Unlautere Geschäftspraktik

Mit der Einfuhr nicht oder unrechtmäßig CE-gekennzeichneter Produkte begeht der Importeur aber nicht nur eine Verwaltungsübertretung, sondern er kann auch von Mitbewerbern und/oder bestimmten klagsbefugten Verbänden auf Unterlassung, allenfalls Schadenersatz geklagt werden. Mit der Unterlassungsklage kann der Anspruch auf Beseitigung, das heißt Rückruf der bereits in Verkehr gebrachten Produkte verbunden werden. Anspruchsgrundlage für den Unterlassungs- und Schadenersatzanspruch ist eine „unlautere Geschäftspraktik“ nach dem Gesetz gegen den unlauteren Wettbewerb (kurz UWG). 

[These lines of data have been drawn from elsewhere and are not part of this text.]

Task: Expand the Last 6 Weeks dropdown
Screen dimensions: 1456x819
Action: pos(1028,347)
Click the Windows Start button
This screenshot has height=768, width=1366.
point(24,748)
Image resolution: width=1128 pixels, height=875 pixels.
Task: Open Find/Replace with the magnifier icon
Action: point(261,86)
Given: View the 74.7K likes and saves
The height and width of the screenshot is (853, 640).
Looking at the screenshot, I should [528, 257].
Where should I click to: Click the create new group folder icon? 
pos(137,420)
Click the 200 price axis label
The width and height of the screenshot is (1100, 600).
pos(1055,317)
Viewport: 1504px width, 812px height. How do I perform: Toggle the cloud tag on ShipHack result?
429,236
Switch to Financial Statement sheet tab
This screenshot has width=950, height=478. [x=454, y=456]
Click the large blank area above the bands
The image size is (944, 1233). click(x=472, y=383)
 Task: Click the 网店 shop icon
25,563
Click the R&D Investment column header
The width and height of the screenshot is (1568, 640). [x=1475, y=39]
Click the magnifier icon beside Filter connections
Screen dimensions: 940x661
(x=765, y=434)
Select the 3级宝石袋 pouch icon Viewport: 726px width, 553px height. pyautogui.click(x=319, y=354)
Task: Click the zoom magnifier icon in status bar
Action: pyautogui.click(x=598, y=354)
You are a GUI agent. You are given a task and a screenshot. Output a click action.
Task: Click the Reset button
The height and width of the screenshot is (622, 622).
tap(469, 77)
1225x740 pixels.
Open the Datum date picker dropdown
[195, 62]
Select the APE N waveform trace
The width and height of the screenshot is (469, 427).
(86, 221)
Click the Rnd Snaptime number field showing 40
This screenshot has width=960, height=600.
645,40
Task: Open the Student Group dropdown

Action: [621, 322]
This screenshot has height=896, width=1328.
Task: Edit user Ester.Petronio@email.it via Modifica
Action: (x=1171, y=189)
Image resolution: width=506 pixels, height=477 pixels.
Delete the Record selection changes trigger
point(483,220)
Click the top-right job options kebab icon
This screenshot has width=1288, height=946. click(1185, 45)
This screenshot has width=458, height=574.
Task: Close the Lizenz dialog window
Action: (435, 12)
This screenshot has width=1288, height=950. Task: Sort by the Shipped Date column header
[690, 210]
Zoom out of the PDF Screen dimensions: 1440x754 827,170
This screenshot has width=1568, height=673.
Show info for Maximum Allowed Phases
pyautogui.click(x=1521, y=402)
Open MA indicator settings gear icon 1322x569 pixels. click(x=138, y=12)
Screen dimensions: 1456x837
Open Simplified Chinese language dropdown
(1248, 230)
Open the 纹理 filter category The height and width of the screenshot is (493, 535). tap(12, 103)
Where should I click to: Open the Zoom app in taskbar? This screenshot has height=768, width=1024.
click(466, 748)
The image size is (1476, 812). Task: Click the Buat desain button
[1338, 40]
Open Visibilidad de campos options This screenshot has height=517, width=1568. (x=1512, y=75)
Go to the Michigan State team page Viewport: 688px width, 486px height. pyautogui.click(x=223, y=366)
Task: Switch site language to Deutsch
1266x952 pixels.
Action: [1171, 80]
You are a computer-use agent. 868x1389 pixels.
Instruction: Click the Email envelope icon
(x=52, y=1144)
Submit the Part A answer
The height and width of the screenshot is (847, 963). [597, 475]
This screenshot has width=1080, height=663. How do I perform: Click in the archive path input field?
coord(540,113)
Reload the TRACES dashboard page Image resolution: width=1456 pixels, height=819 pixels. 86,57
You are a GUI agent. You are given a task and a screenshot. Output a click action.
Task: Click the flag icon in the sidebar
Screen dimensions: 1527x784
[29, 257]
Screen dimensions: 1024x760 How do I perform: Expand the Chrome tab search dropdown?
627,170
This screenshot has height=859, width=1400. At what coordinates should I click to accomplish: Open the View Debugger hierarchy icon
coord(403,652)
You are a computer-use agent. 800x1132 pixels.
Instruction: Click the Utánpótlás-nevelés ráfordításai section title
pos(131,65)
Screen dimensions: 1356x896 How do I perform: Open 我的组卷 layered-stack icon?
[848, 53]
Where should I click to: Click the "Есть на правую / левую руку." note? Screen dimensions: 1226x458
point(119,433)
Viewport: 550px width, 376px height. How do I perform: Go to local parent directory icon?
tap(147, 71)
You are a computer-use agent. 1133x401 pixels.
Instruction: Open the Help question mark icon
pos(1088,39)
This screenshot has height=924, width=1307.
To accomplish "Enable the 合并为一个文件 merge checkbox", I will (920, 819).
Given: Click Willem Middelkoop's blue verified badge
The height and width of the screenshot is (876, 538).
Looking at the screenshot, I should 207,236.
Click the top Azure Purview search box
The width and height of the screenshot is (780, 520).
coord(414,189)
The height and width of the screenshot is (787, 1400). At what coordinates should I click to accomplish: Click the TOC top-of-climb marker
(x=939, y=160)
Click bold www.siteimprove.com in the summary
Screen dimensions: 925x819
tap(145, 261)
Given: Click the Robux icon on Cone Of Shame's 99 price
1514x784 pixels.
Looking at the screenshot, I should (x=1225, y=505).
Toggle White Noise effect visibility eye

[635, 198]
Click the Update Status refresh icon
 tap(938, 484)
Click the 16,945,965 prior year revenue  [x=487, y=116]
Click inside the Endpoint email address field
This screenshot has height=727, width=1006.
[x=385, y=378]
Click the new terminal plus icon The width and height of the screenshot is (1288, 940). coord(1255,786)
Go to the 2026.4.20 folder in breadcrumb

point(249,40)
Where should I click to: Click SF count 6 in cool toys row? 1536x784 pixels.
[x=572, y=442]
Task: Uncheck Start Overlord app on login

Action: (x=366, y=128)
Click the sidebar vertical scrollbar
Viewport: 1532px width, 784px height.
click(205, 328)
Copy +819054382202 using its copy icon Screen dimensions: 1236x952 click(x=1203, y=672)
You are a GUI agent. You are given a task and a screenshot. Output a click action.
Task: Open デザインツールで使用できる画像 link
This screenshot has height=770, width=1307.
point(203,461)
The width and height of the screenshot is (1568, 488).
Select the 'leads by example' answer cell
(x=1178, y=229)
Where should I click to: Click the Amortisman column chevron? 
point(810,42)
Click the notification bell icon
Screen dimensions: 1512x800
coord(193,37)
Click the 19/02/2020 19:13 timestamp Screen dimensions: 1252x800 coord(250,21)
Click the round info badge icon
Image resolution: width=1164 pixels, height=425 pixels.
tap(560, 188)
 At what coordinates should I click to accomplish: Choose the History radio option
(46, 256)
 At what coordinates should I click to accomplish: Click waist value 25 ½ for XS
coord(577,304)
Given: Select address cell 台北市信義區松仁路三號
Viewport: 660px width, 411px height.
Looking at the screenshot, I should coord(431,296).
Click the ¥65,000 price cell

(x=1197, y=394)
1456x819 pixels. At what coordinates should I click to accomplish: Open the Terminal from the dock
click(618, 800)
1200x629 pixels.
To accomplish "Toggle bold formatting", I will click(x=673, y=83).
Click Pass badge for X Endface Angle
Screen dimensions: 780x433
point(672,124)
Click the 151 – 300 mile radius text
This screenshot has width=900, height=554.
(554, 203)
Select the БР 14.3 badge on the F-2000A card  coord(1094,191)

Tipps zur Vertragsgestaltung in Verbindung mit Produkthaftung und CE-Kennzeichnung

Es empfiehlt sich in der Liefervereinbarung mit dem Hersteller folgendes zu vereinbaren:

  • Die Verpflichtung des Herstellers bzw. Importeurs, dem Importeur bzw. Händler alle direkten und indirekten Schäden inklusive entgangenem Gewinn zu ersetzen, die diesem aus oder im Zusammenhang mit nicht und/oder unrichtig CE-gekennzeichneten Produkten samt den erforderlichen technischen und sonst erforderlichen Unterlagen entstehen;
  • Die Fälligkeit des Kaufpreises von der vollständigen Erfüllung der CE-Kennzeichnungspflichten abhängig zu machen;
  • Den Importeur bzw. Händler von der Verpflichtung zu entbinden, die gelieferten Produkte samt den technischen und sonst erforderlichen Unterlagen auf deren Übereinstimmung mit den CE-Kennzeichnungspflichten zu überprüfen;
  • Die Anwendbarkeit österreichischen Rechts (unter Ausschluss von Kollisionsnormen und des UN-Kaufrechts) auf sämtliche Streitigkeiten, die aus oder im Zusammenhang mit der Liefervereinbarung entstehen, wobei zur Entscheidung über diese Streitigkeiten die ausschließliche Zuständigkeit der am Sitz des Importeurs örtlich zuständigen Gerichte vereinbart wird;
  • Keine Vertragsbestimmungen zu akzeptieren, nach welchen der Hersteller für Produkthaftungsfälle gar nicht haftet, oder die Haftung für leichte Fahrlässigkeit ausgeschlossen ist, die Haftung der Höhe nach begrenzt ist (etwa mit dem Warenwert) oder die Haftung für Folgeschäden ausgeschlossen ist.